• **Data for processing**:
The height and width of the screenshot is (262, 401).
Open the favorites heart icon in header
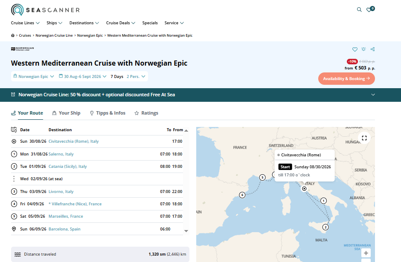pyautogui.click(x=370, y=9)
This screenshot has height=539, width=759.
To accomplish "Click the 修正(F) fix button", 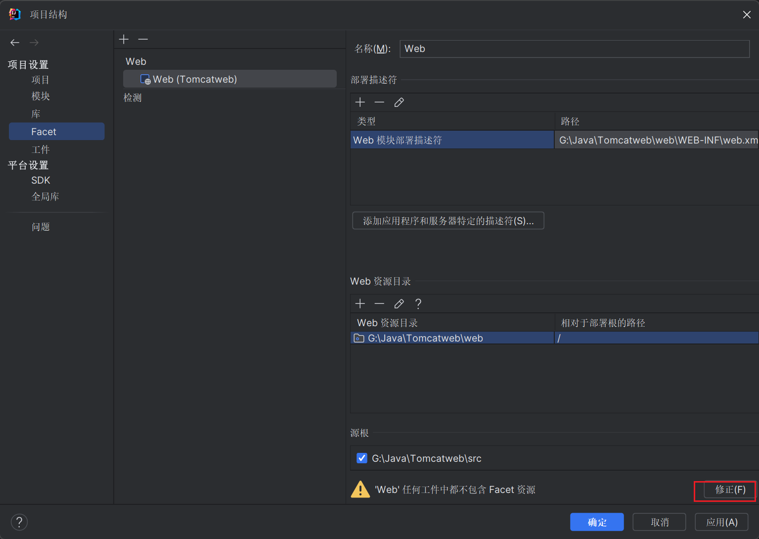I will (730, 490).
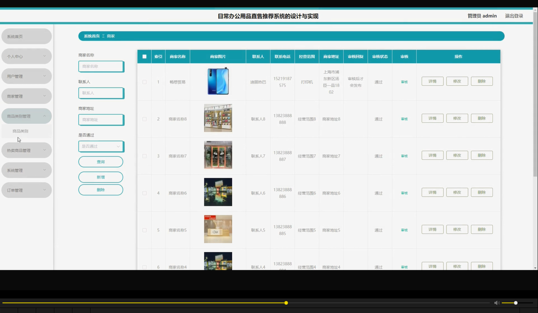Open the 是否通过 dropdown filter

101,146
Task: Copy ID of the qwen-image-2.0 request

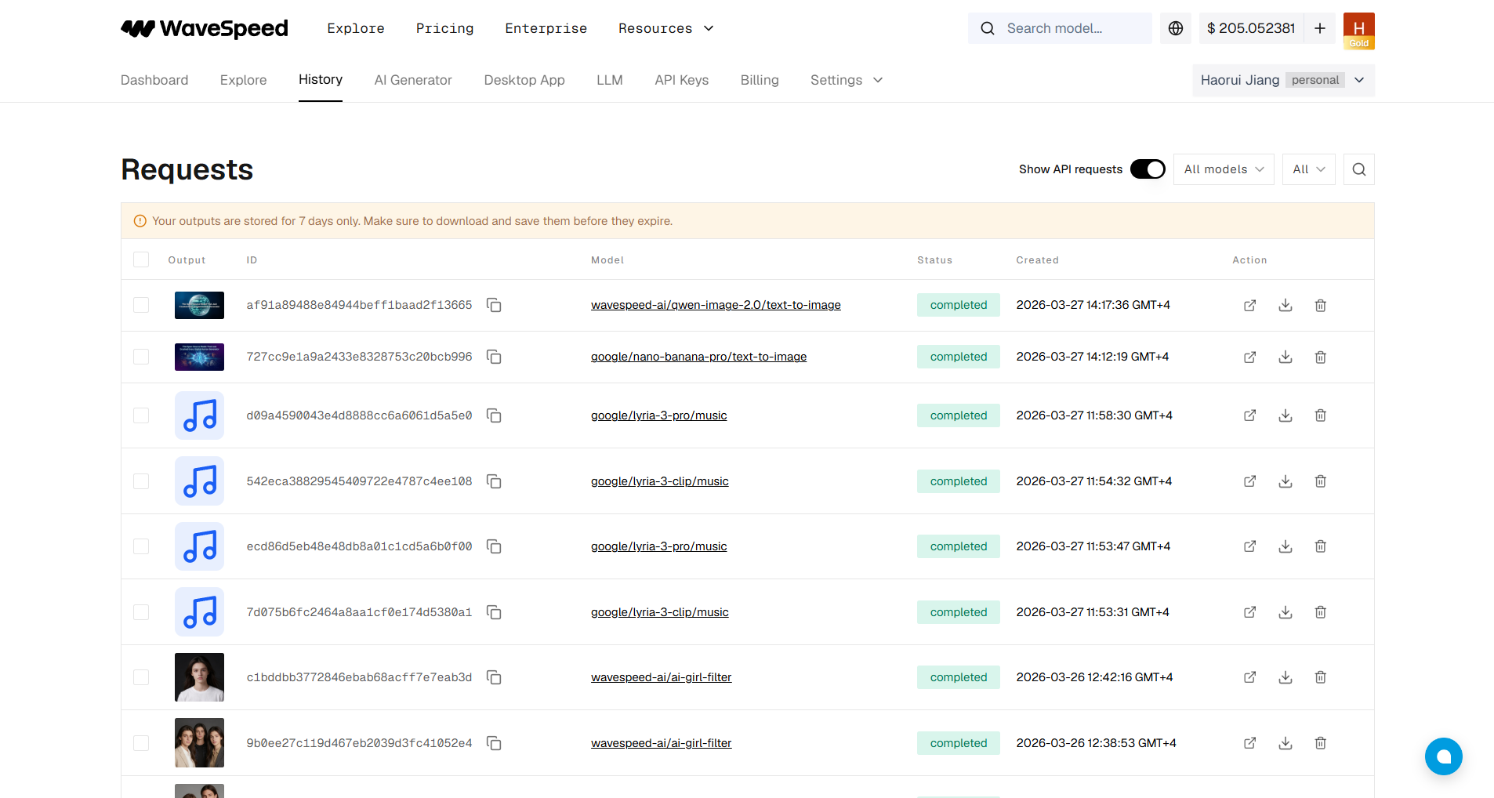Action: point(494,305)
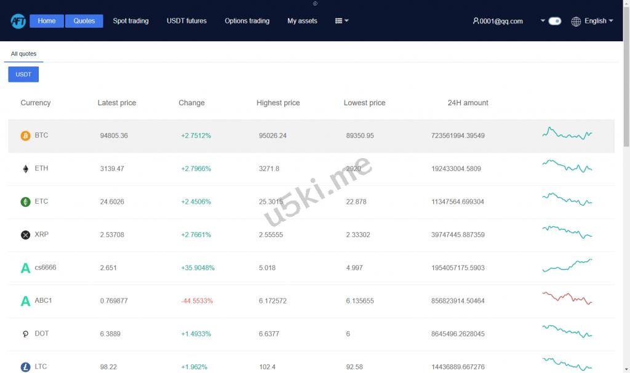Viewport: 630px width, 373px height.
Task: Click the XRP coin icon
Action: 25,235
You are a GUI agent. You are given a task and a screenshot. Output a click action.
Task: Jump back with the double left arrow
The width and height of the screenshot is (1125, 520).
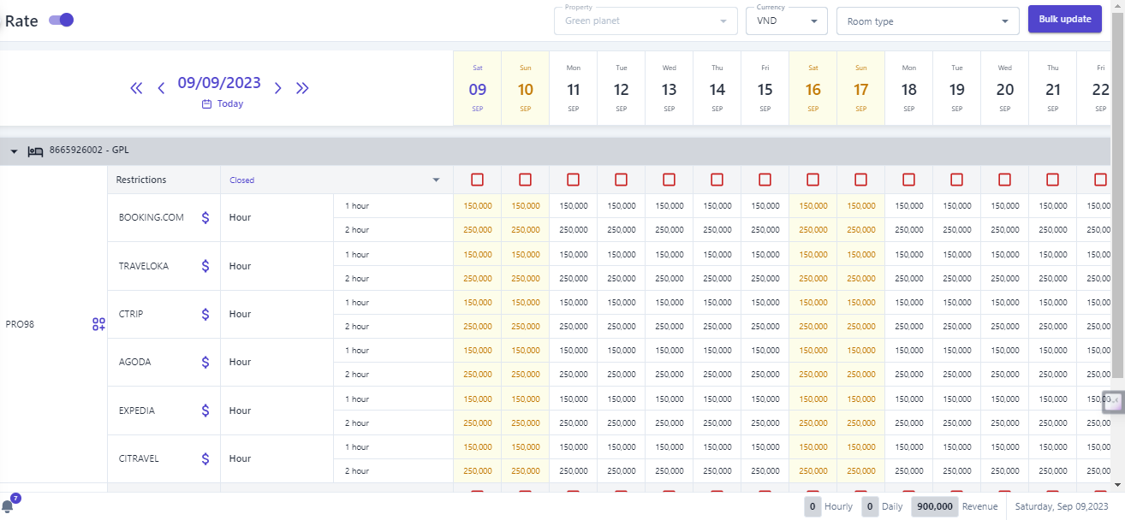(x=136, y=87)
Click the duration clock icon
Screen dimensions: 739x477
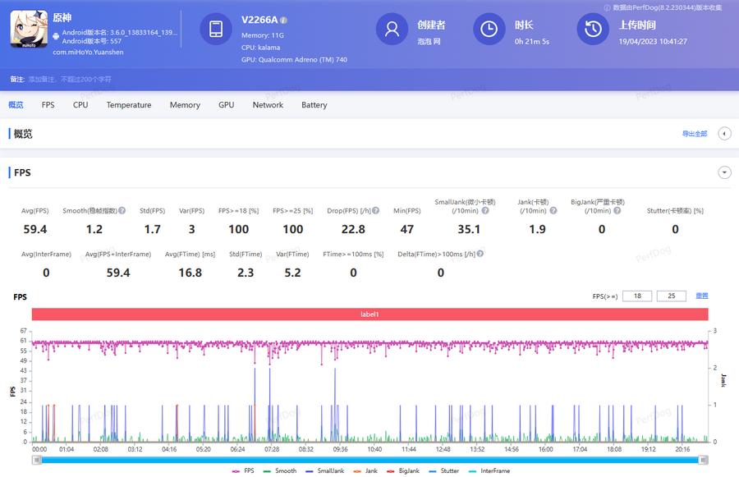(489, 30)
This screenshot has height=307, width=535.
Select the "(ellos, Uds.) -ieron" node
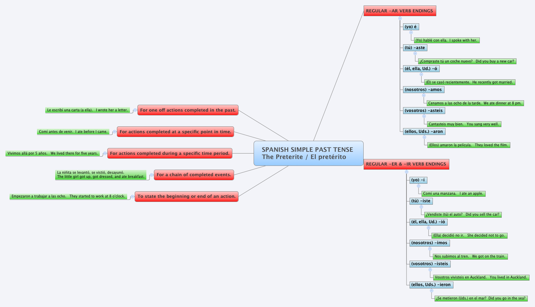431,285
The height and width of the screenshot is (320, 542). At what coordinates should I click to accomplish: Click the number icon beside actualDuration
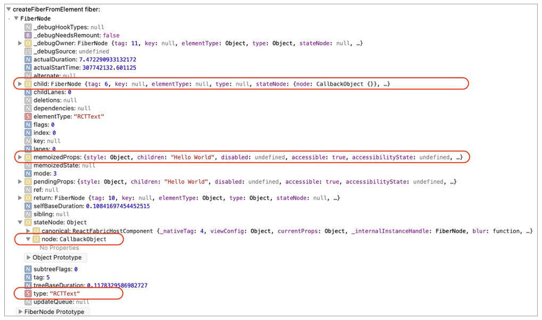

• **What is expected**: Print the lines from the one containing "You are a GUI" through the last line, inclusive, leaving out the pictures.

• **The output**:
You are a GUI agent. You are given a task and a screenshot. Output a click action.
Task: Jump back with the double left arrow
The width and height of the screenshot is (1125, 520).
(x=136, y=87)
Click the duration clock icon
Screen dimensions: 739x477
(489, 30)
This screenshot has height=307, width=535.
Select the "(ellos, Uds.) -ieron" node
431,285
The height and width of the screenshot is (320, 542). At what coordinates should I click to accomplish: Click the number icon beside actualDuration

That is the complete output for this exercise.